The Indian Freedom Fighters were a subversive group that had formed in the years after the war. It had been composed largely of educated youth, who were enraged with the Machiavellian machinations of the extreme rightwing government, and wanted to restore the Indian nation-state, as it had existed earlier-a peaceful democracy. Their emblem was the old tri-colour flag that had belonged to the Indian republic.

“I knew it.
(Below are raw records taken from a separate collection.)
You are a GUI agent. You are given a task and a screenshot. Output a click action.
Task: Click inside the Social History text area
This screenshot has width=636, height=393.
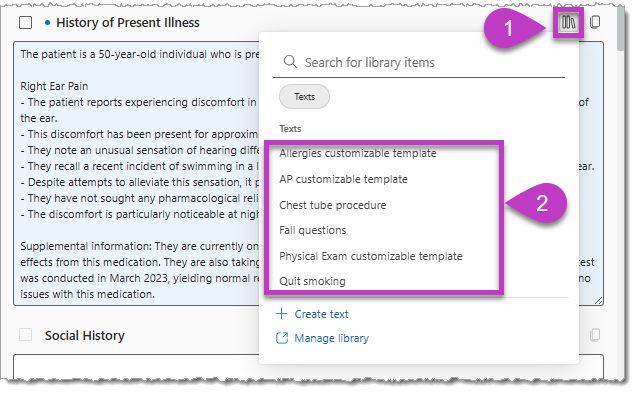[x=308, y=366]
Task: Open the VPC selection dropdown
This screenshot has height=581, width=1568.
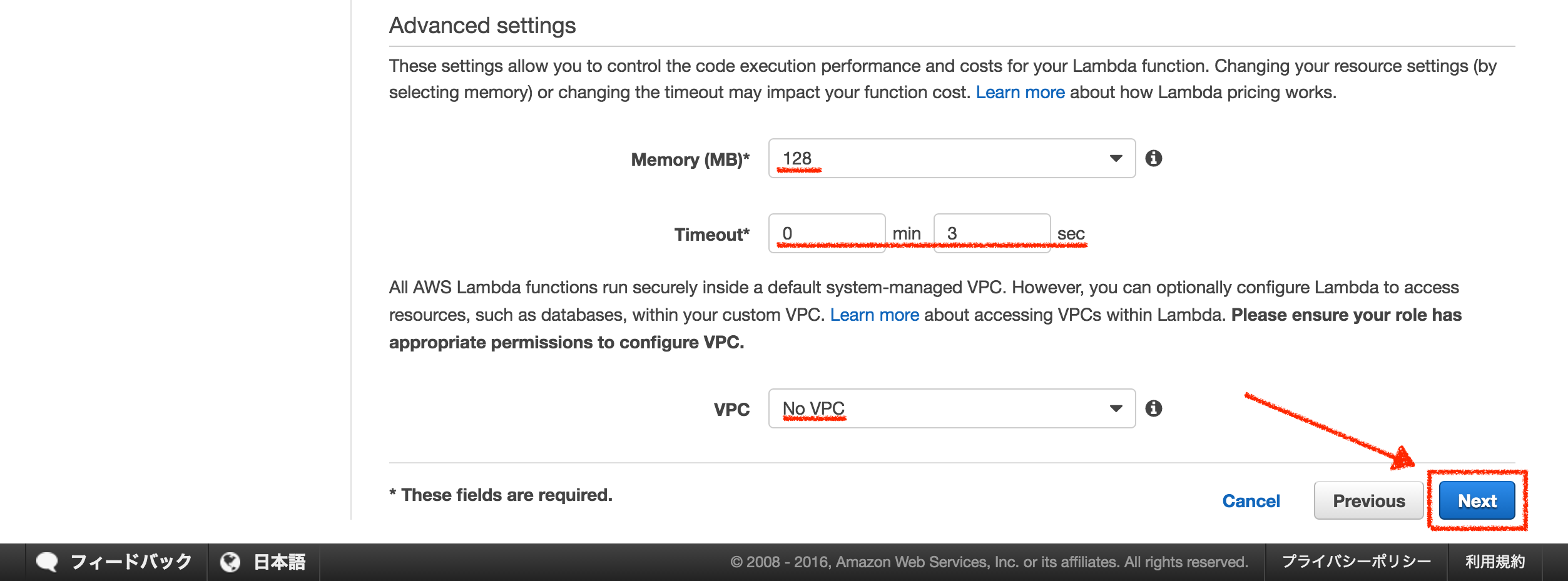Action: [950, 408]

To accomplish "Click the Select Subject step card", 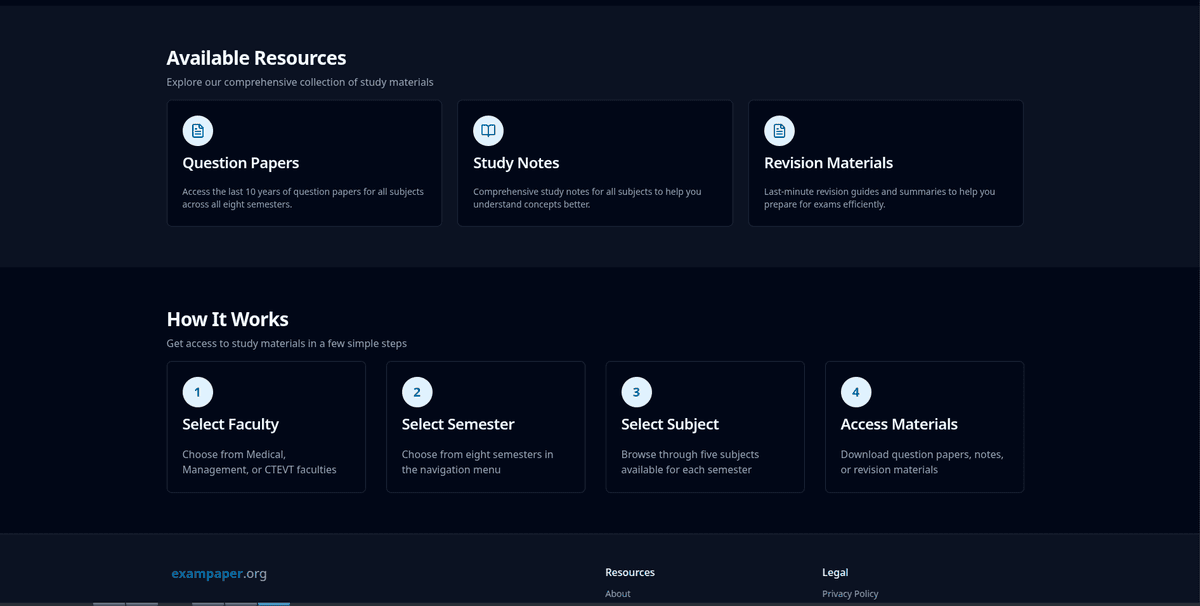I will pos(705,427).
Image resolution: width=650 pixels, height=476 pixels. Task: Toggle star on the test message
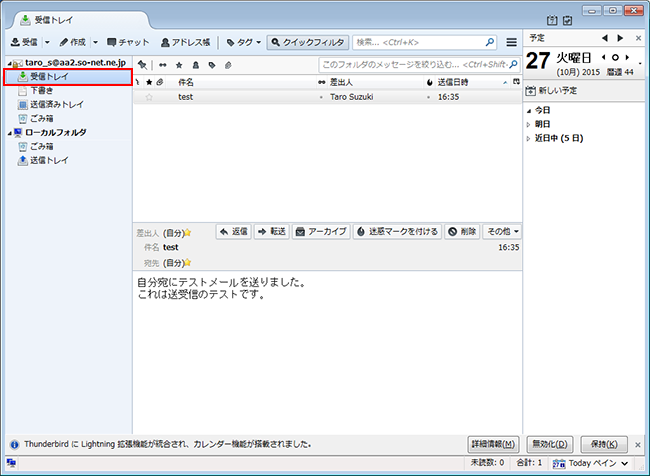[x=150, y=97]
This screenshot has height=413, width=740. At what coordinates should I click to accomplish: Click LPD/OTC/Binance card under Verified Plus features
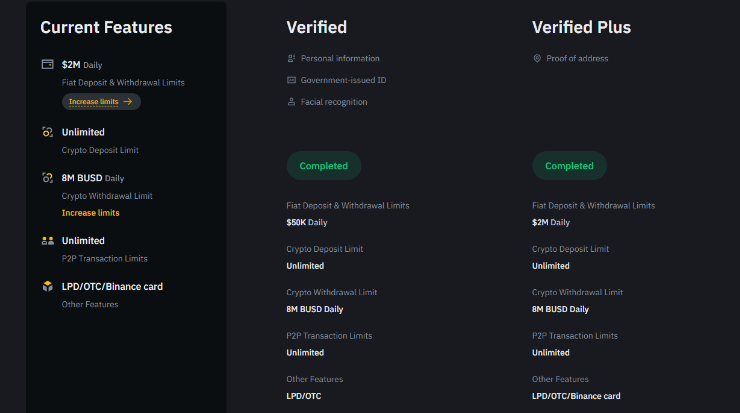point(576,396)
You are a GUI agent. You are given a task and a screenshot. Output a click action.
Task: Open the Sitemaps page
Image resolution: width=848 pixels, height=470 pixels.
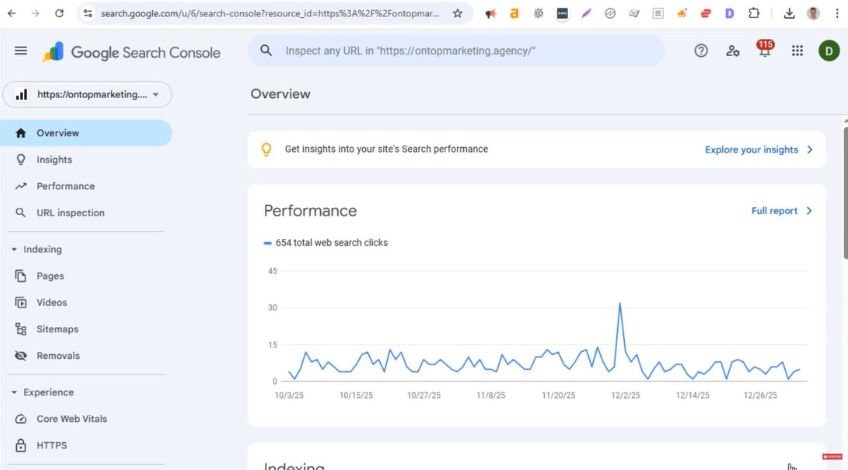tap(57, 329)
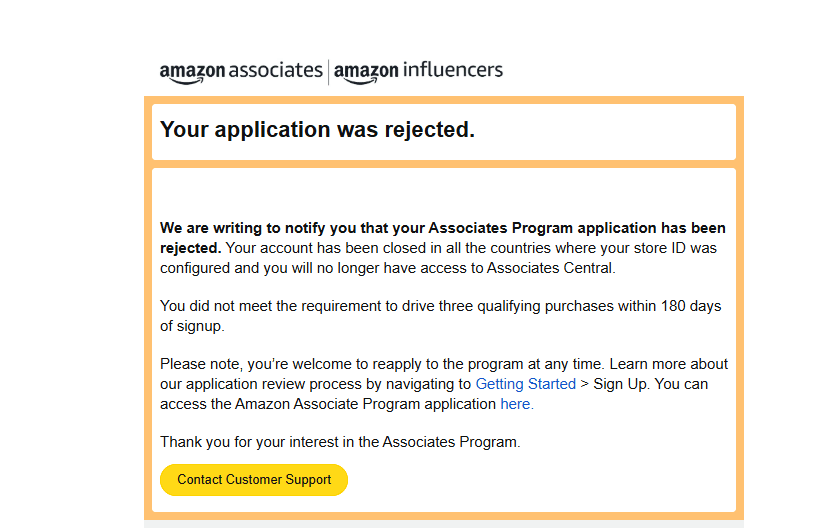The image size is (821, 528).
Task: Click the "Thank you for your interest" line
Action: point(340,442)
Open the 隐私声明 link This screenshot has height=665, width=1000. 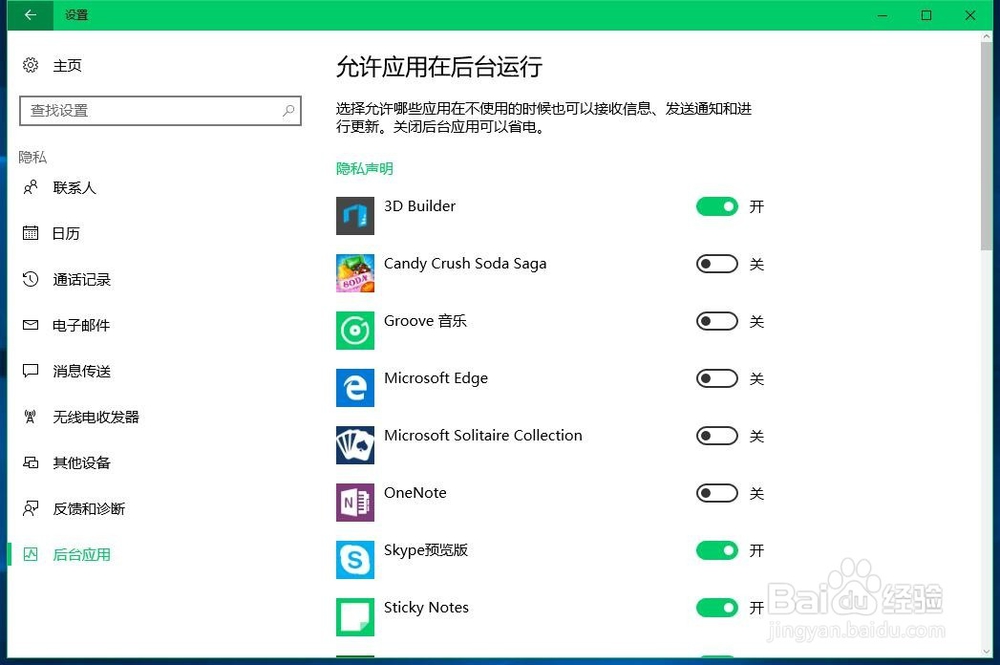(363, 168)
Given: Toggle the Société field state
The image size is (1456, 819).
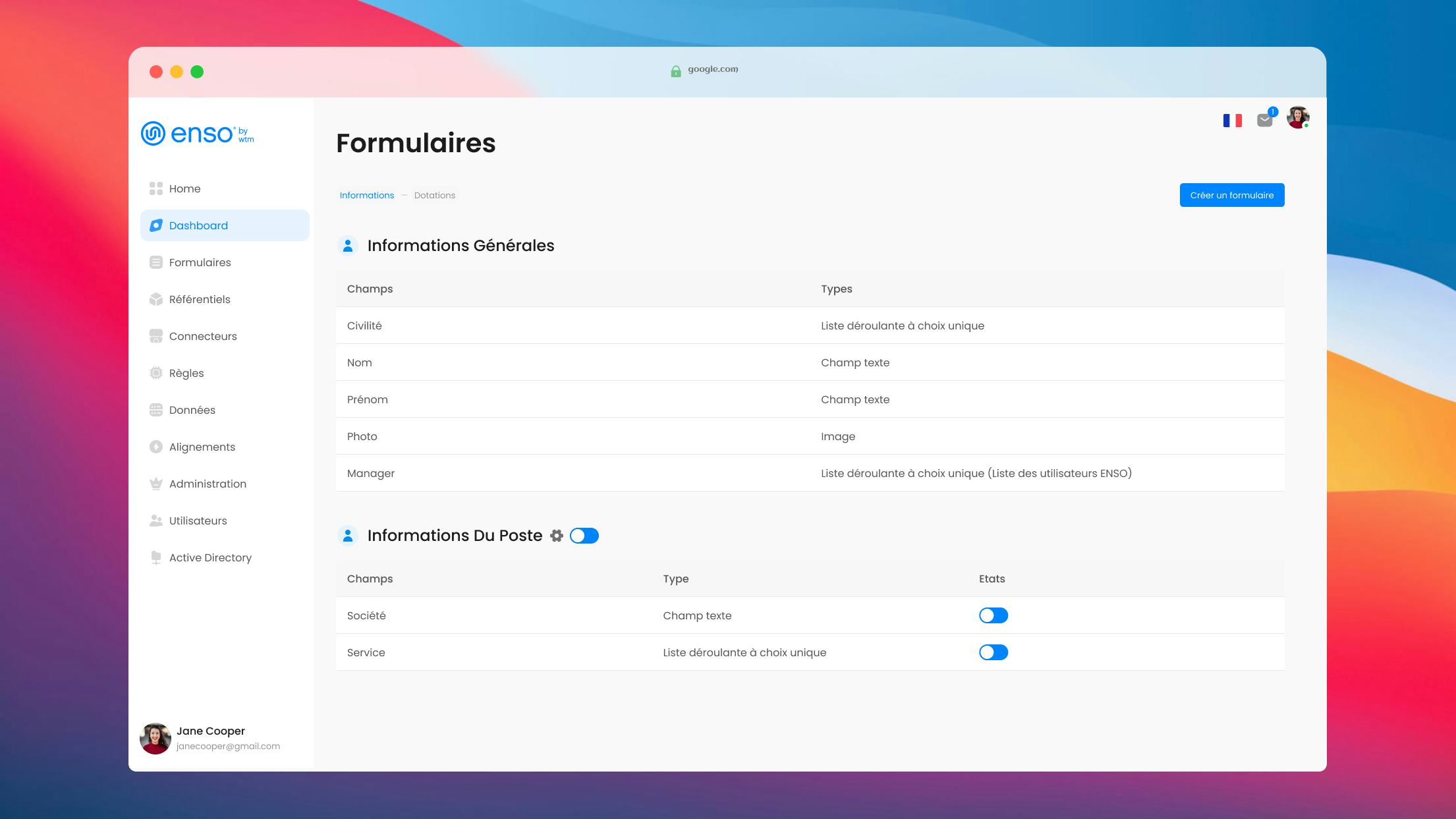Looking at the screenshot, I should (x=993, y=615).
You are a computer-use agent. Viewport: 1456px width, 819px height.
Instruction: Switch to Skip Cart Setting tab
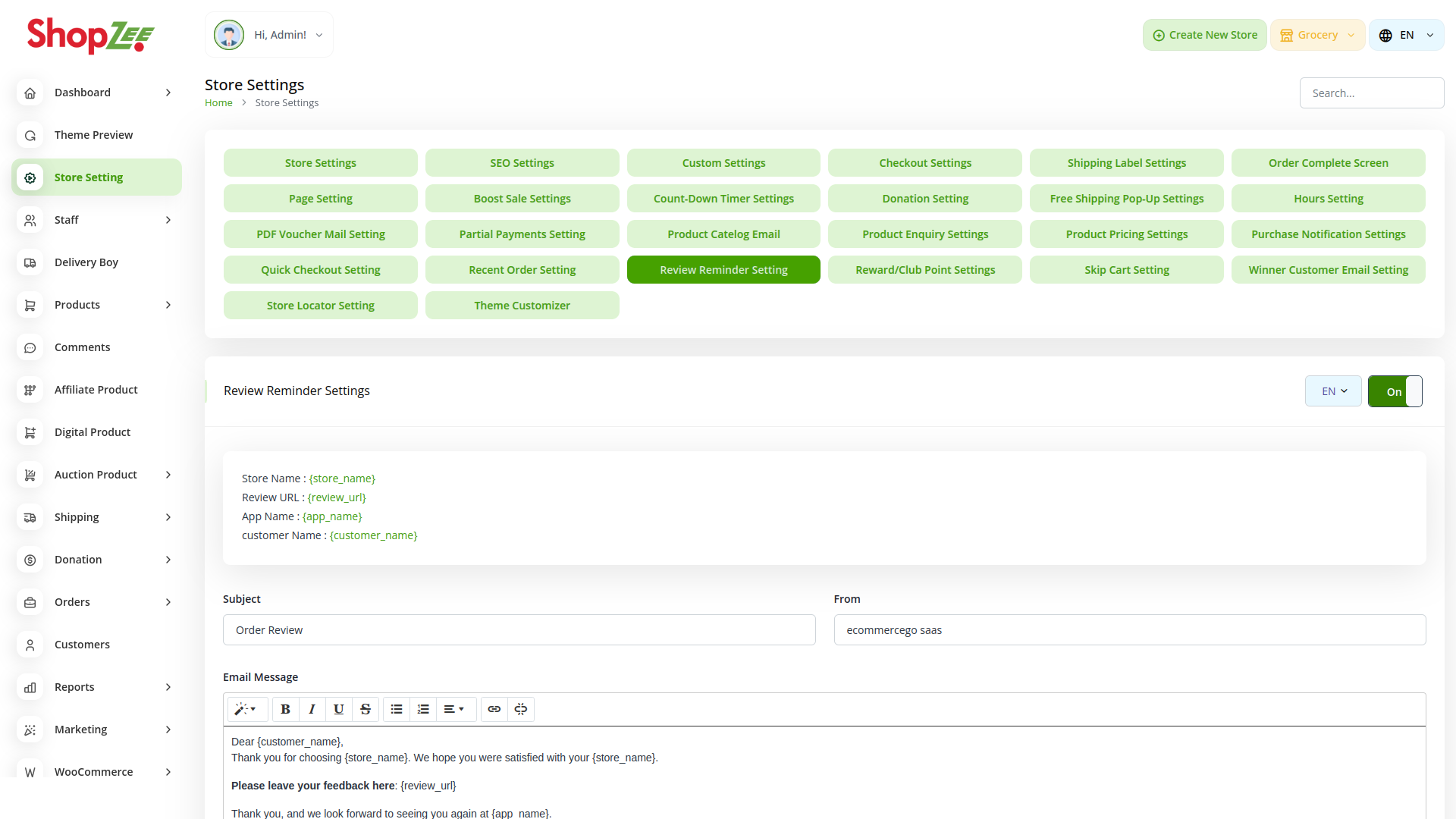(x=1126, y=270)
Had been telling the idiots to install the magnetic shielding for the control room”, the first Ramsevak muttered.

“Move it. The trains on this sector have been cancelled,” the nearest Ramsevak growled. Prakash cursed. He was going to be late again, paying through his nose for the hovercar taxi transport, which usually suffered business because of the trains. He walked out of the station-straight into the arms of a waiting hovercar driver, who immediately started pestering him about where he wanted to go.

After some haggling over the fare, during which the driver moaned about the high price of fuel cells and how he had 4 kids to feed, Prakash boarded the car and settled down for a slow albeit smooth ride, 15 feet above the rubble strewn wasteland. The car crossed the hazardous CP, and then reached the ruins of the Red Fort, a symbol of ‘medieval imperialism’ according to the guidebooks. Here were grubby housing tenements, crowded streets with a few other cars flying at ground level, a few open spaces where children played, and gleaming in the distance like a mirage, were the long, sleek buildings that housed SuryaTech Ltd., crested by the four huge central towers, whose tops vanished beyond the clouds.